[Records for locating described items]
---*---

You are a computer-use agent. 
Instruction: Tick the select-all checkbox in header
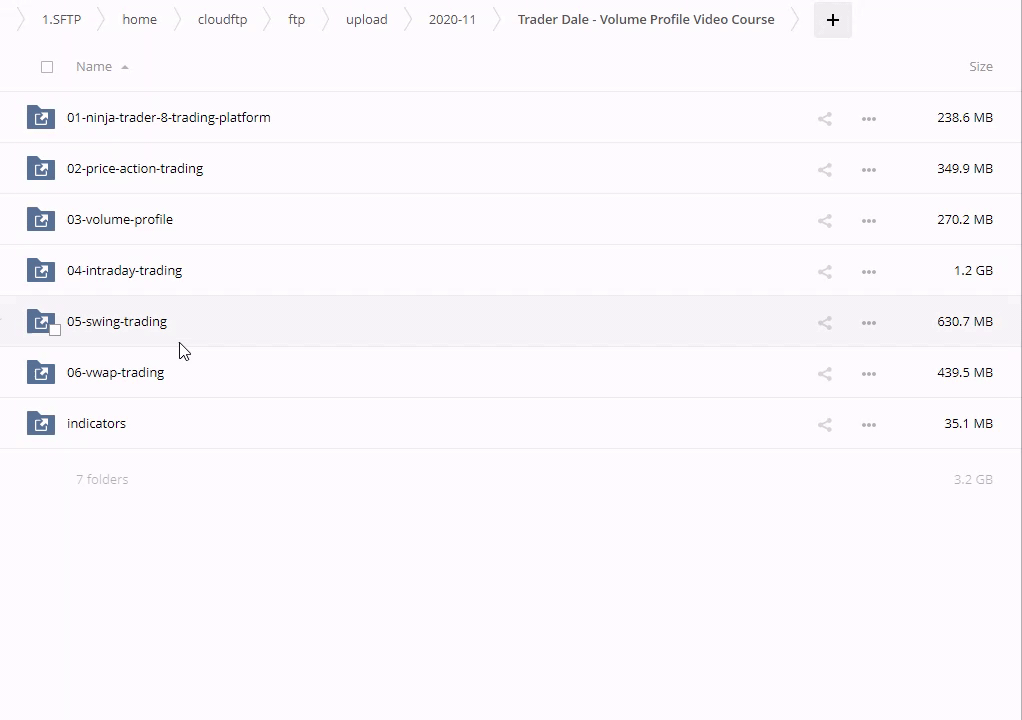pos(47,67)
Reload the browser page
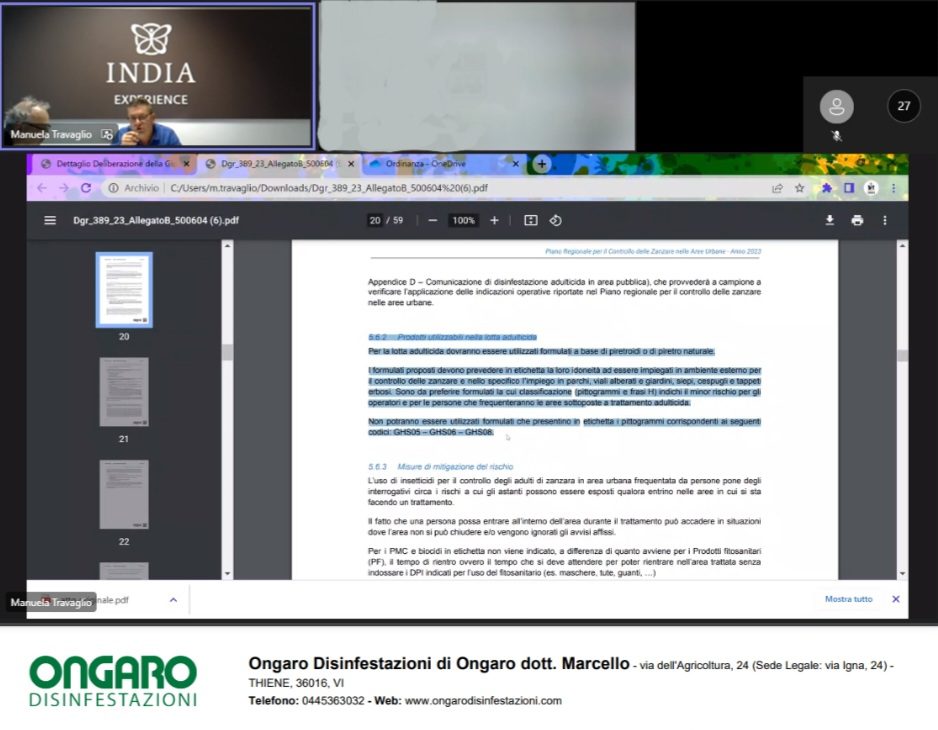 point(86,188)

---*---

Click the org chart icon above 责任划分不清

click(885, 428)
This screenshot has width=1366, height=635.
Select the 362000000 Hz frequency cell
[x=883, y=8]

---*---

Short task> Count the lines in the records above that contain the string "screenshot", with case counting. Give only the number.

Solution for this task> 1